Start of Listed records

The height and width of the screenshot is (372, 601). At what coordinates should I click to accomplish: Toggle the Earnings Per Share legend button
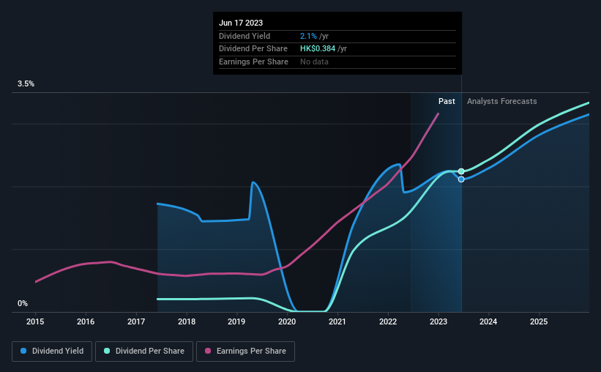coord(245,351)
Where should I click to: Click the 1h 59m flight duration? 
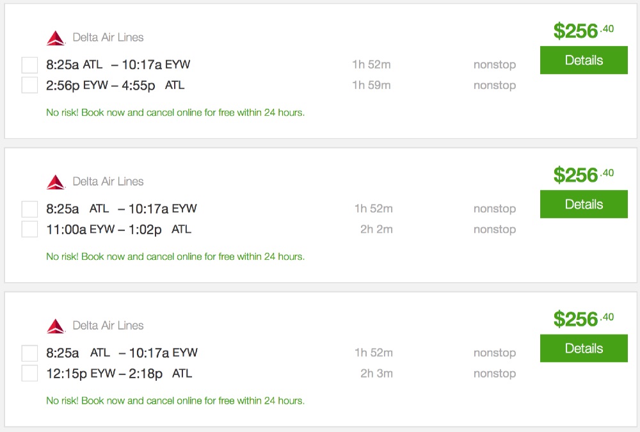371,85
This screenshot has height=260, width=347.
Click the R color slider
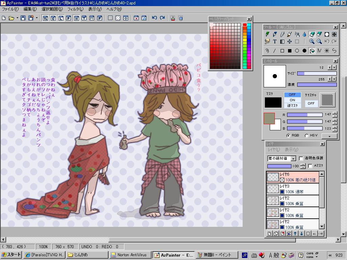click(304, 115)
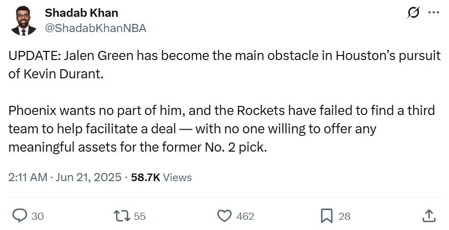Open the 2:11 AM timestamp link
The height and width of the screenshot is (230, 449).
click(28, 178)
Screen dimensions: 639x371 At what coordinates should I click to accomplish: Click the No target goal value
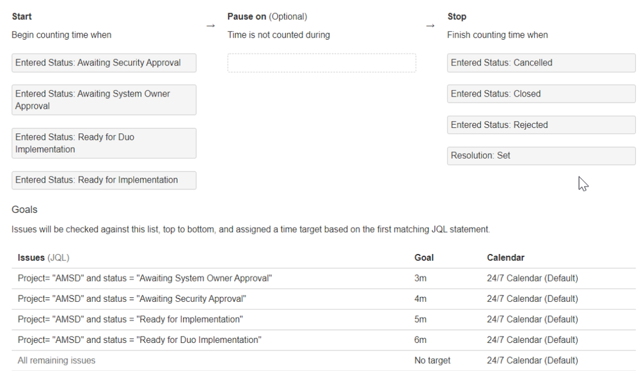pos(432,360)
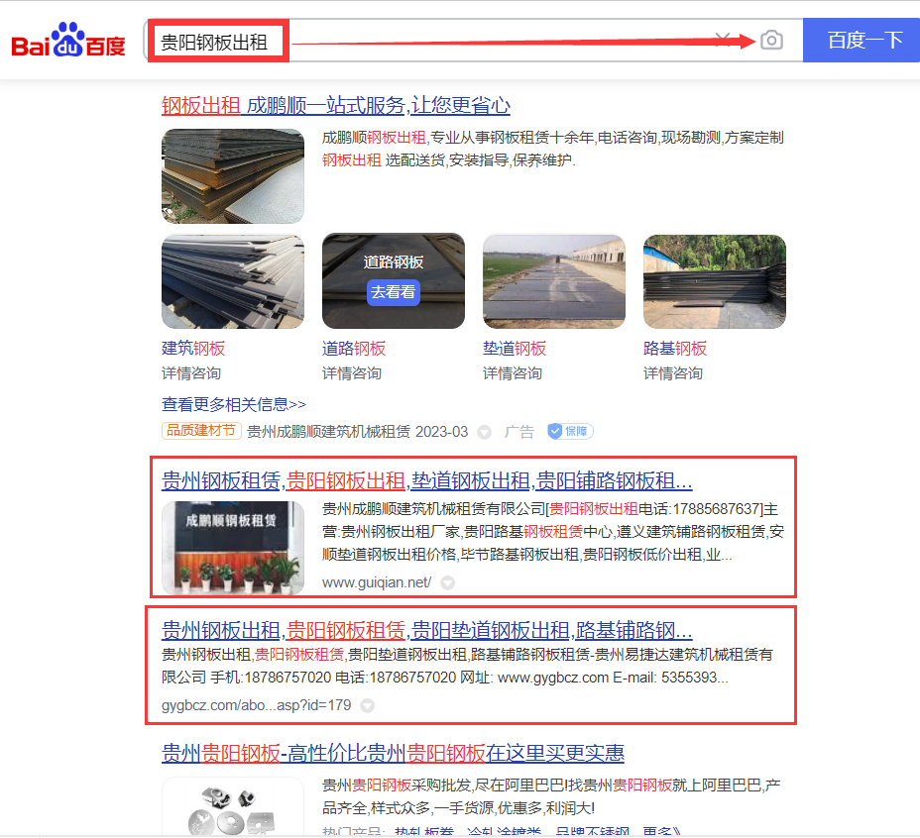Open the result titled 贵州钢板出租,贵阳钢板租赁
Viewport: 920px width, 838px height.
426,631
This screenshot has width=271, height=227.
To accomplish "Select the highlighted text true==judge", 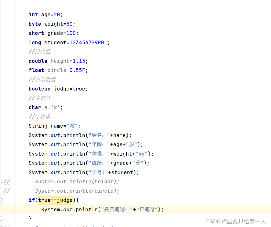I will [55, 200].
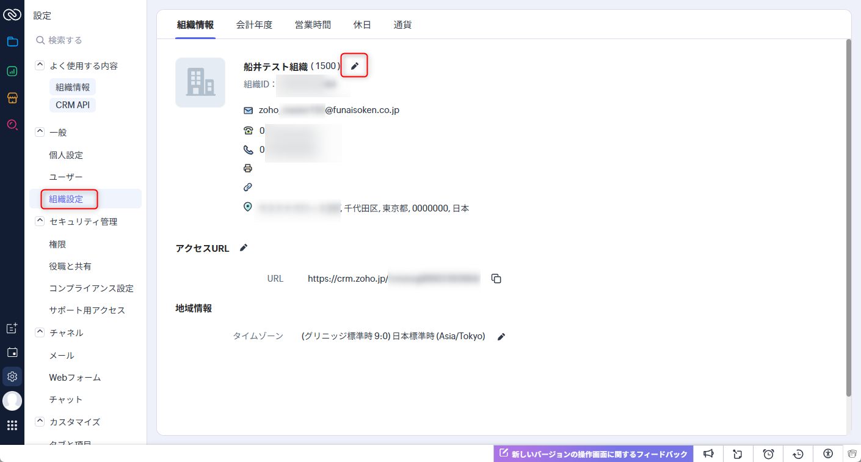Collapse the よく使用する内容 section
This screenshot has height=462, width=861.
(40, 65)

End of Listed records

Leave out any pictures, please, and quote only the lines from the top of the data through the line that contains "This screenshot has height=260, width=347.".

The height and width of the screenshot is (372, 601). At what coordinates should I click to accomplish: Toggle the Earnings Per Share legend button
coord(245,351)
Where should I click to: Click the 1h 59m flight duration? 
371,85
This screenshot has height=260, width=347.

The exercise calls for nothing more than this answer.